19.

 サンドウィッチもデザートも食べ終わってしまい、後は紗江の手の中にあるカップの中のたった一口のコーヒーだけになっていた。


(どうしよう)


 さっきから紗江の頭の中はその言葉だけが渦巻いていた。

 こういうシチュエーションが初めてというわけでもない。紗江だって一人の立派な女性だ。今までだってそれなりの恋愛経験もある。にもかかわらず、このわけもわからない不安は未だかつて味わったことのないものだった。


「紗江さん」

「は、はいぃっ」


 極度の緊張で妙な返事を返してしまった紗江だったが、正樹は笑いもせず、不思議な表情をしていた。そして「ごめん」と謝ったのだった。謝られた理由もわからずうろたえる紗江に、正樹は言葉を続けた。


「紗江さんの優しさに付け込んでこういう状況に追い込んだんだ。こういう気分のときに一人でいたくなかったし、ましてや食事なんてする気も起きなかった、っていうのは言い訳なんだけど。今から別の部屋をお願いするから。本当にごめんね」


 言い終えた正樹は静かに席を立ち、ベッド脇の電話に手を伸ばした。


 こういう気分というのがなんなのかなんて、当然、紗江にはわからない。ただわかるのは、一人ではいたくなかったということ。食事も喉を通らない状態だったということ。優しさに付け込んだと言うけれど、ちっともそんな風に思えないということ。そして、そのすべてが嫌ではなかったということだった。

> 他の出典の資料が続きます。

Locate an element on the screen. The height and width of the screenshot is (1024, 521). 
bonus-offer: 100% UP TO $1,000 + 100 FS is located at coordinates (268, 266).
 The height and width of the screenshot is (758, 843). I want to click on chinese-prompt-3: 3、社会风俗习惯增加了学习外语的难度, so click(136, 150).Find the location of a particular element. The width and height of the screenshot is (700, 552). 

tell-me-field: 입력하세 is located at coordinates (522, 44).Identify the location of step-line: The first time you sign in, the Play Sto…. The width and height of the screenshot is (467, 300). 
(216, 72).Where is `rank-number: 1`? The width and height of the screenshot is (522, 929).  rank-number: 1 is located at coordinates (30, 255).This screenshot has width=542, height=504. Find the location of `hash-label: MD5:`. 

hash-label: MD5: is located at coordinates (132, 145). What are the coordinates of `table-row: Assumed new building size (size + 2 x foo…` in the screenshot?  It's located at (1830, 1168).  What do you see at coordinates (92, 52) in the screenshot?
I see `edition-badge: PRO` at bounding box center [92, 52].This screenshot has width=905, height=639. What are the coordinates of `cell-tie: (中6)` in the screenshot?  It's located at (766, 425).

 フロントへダイヤルしようとした正樹の指が止まった。それは、紗江が正樹のもう片方の手から受話器を奪い取り、元に戻したからだった。


「紗江…」

「嫌じゃないんです。だから、このままでいいんです」


 奪い取った受話器を両手で電話に押し付けたまま言う紗江を、正樹は驚いた顔で見つめた。そんな正樹の視線を感じつつも、紗江は自分が止められなかった。


「私、このままどうなっても」

「しっ、黙って」


 言葉を遮るように、正樹が紗江の耳元に囁いた。そのテノールの甘い囁きは紗江の思考を止めるのに十分だった。


「もう、引き返せないよ?」


 言葉を発せようにも、紗江の唇は正樹によって熱く塞がれてしまった。

 さらにひどくなる雨の音と自分の心臓の音だけが、やけに大きく耳に響いていた。